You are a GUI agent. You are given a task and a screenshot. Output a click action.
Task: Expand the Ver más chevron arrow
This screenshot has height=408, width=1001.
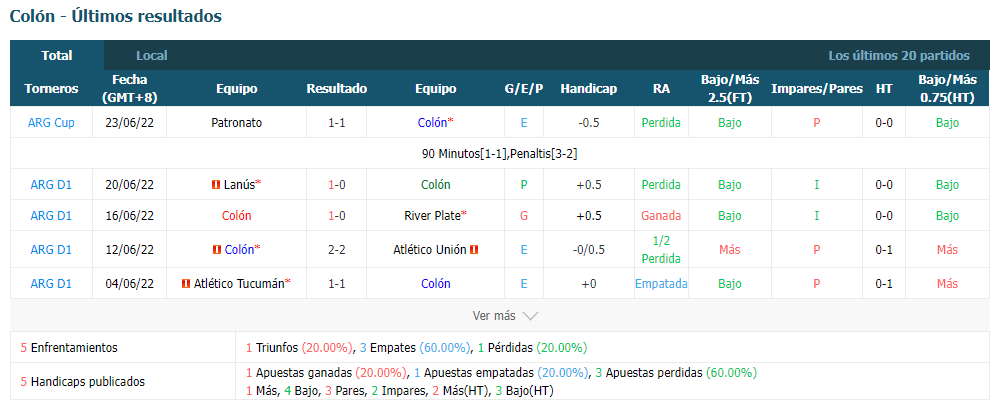pyautogui.click(x=531, y=315)
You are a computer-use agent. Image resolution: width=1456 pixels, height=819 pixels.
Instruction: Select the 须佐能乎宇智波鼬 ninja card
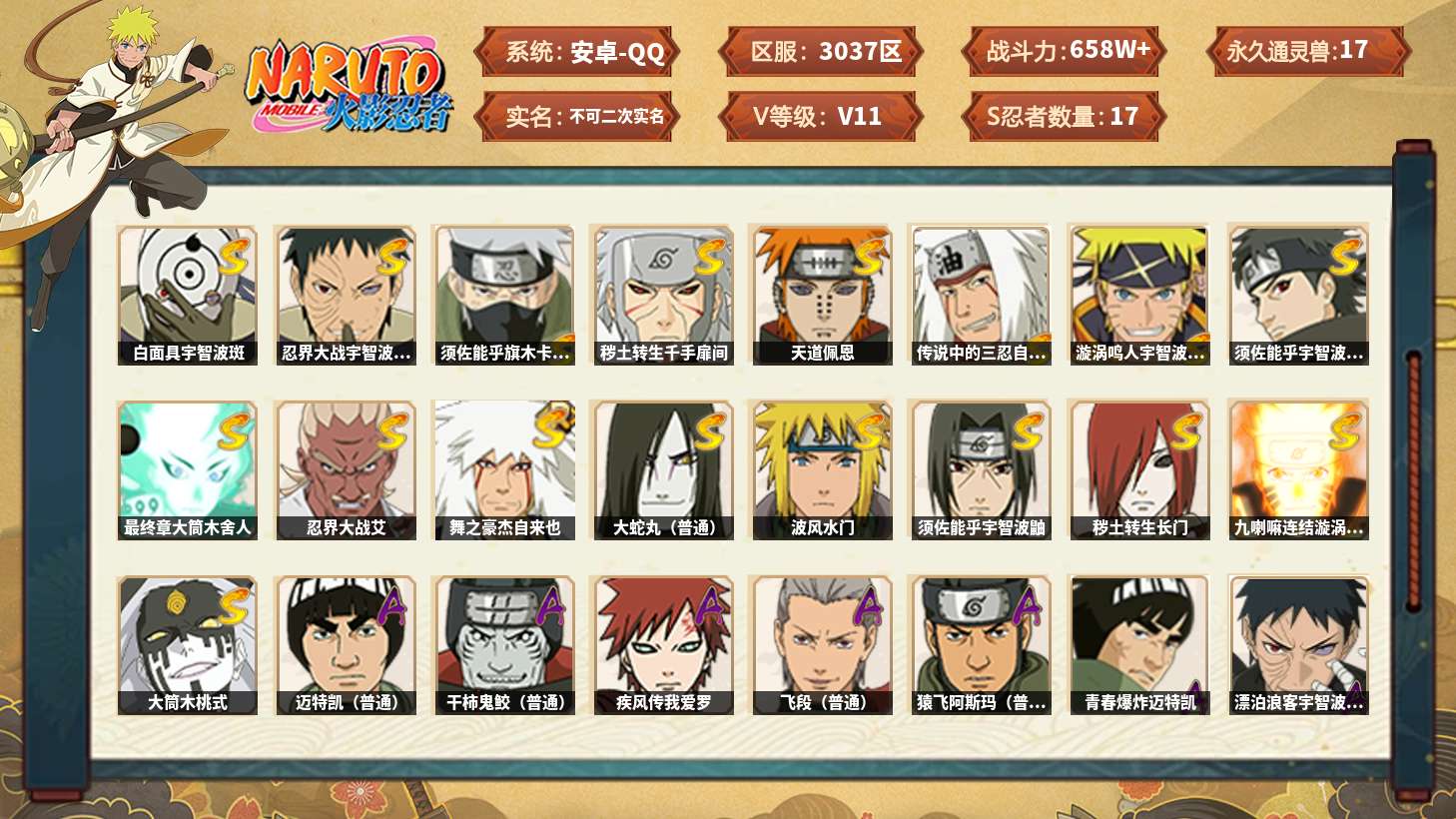tap(981, 470)
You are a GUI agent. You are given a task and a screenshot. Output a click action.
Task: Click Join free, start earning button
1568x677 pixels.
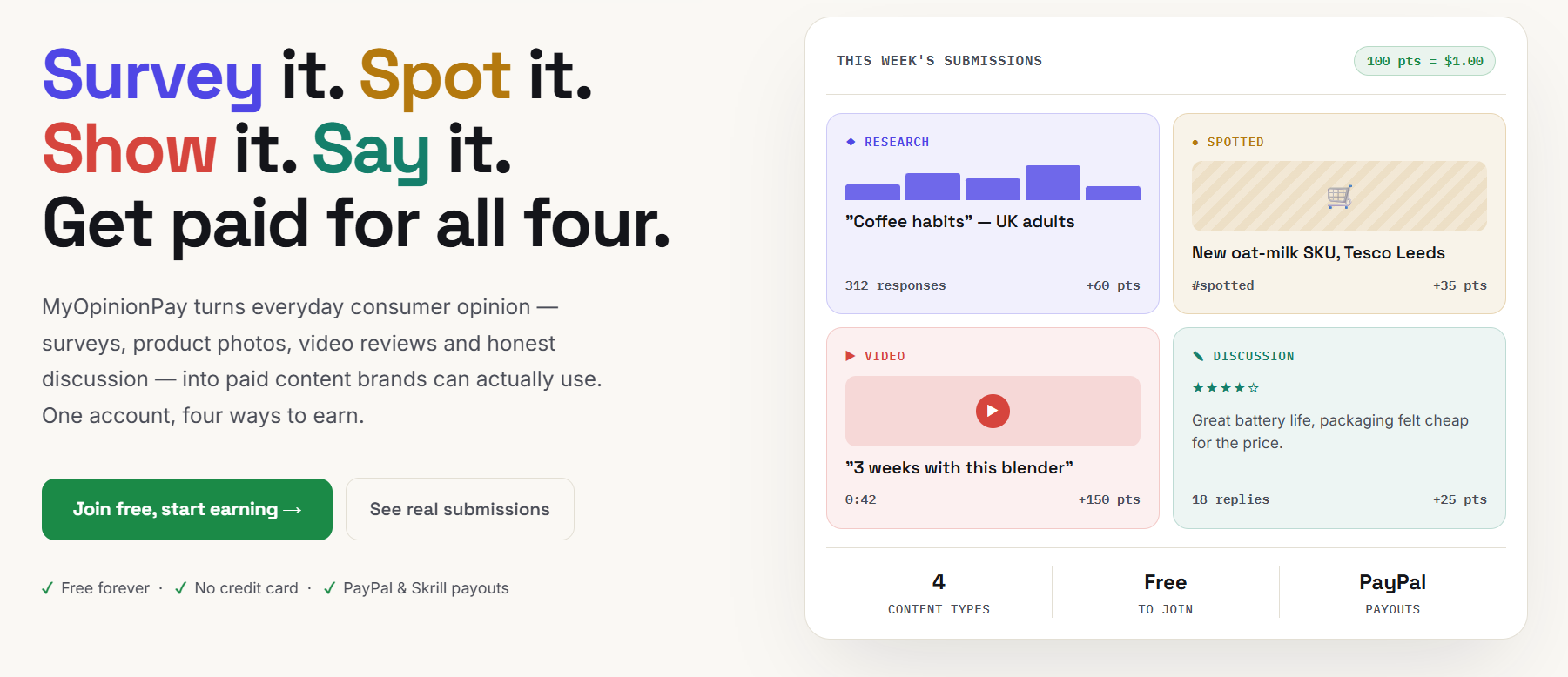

# THE EXERCISE
Copy out the material above word for word, leaving out the pictures.

# ANSWER IN FULL
You are a GUI agent. You are given a task and a screenshot. Output a click action.
Task: Expand the Ver más chevron arrow
This screenshot has height=408, width=1001.
pyautogui.click(x=531, y=315)
You are a computer-use agent. Image resolution: width=1456 pixels, height=819 pixels.
Instruction: Select the 须佐能乎宇智波鼬 ninja card
tap(981, 470)
You are a GUI agent. You are given a task and a screenshot. Output a click action.
Task: Click Join free, start earning button
1568x677 pixels.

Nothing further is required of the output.